» Problem description
Give back every entry precisely as written, without any of the images.

» Records for this exercise
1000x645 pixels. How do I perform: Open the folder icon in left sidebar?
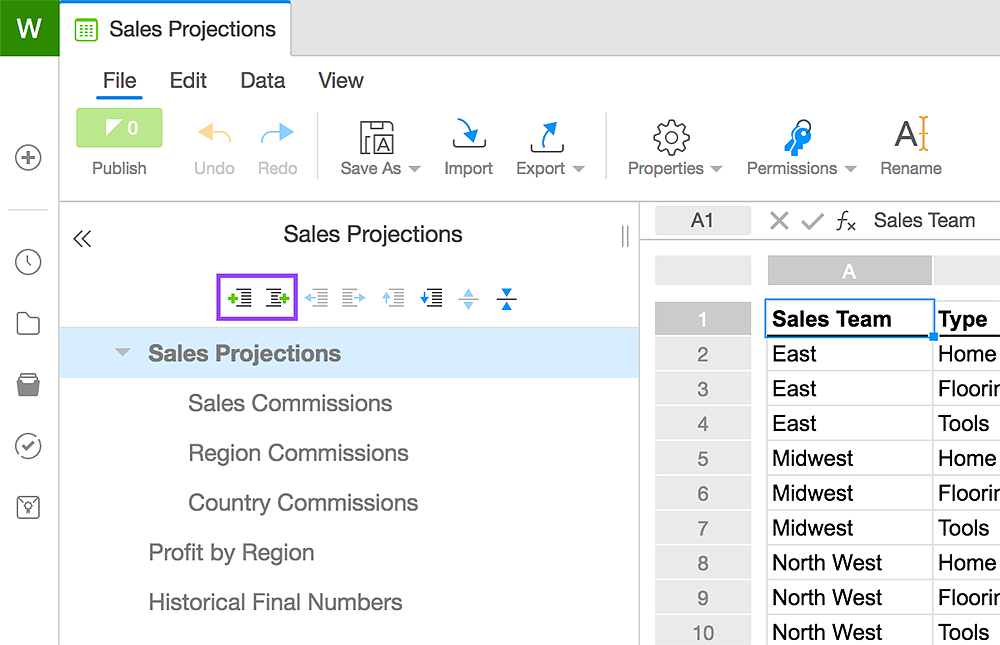click(x=28, y=324)
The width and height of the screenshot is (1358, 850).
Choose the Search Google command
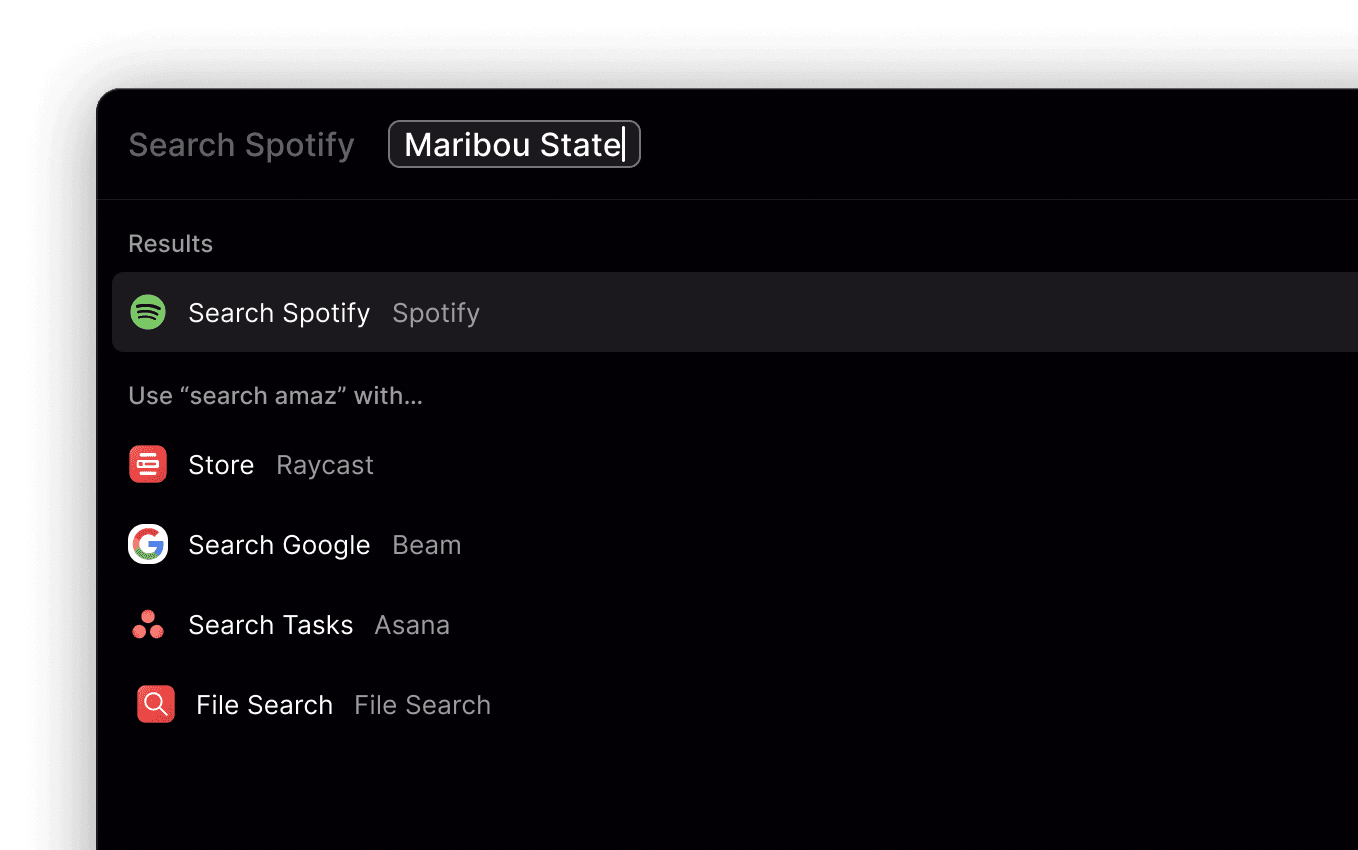pos(279,545)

» Expected answer
1000x645 pixels. How do I perform: Open the folder icon in left sidebar?
click(x=28, y=324)
The width and height of the screenshot is (1358, 850).
Choose the Search Google command
pos(279,545)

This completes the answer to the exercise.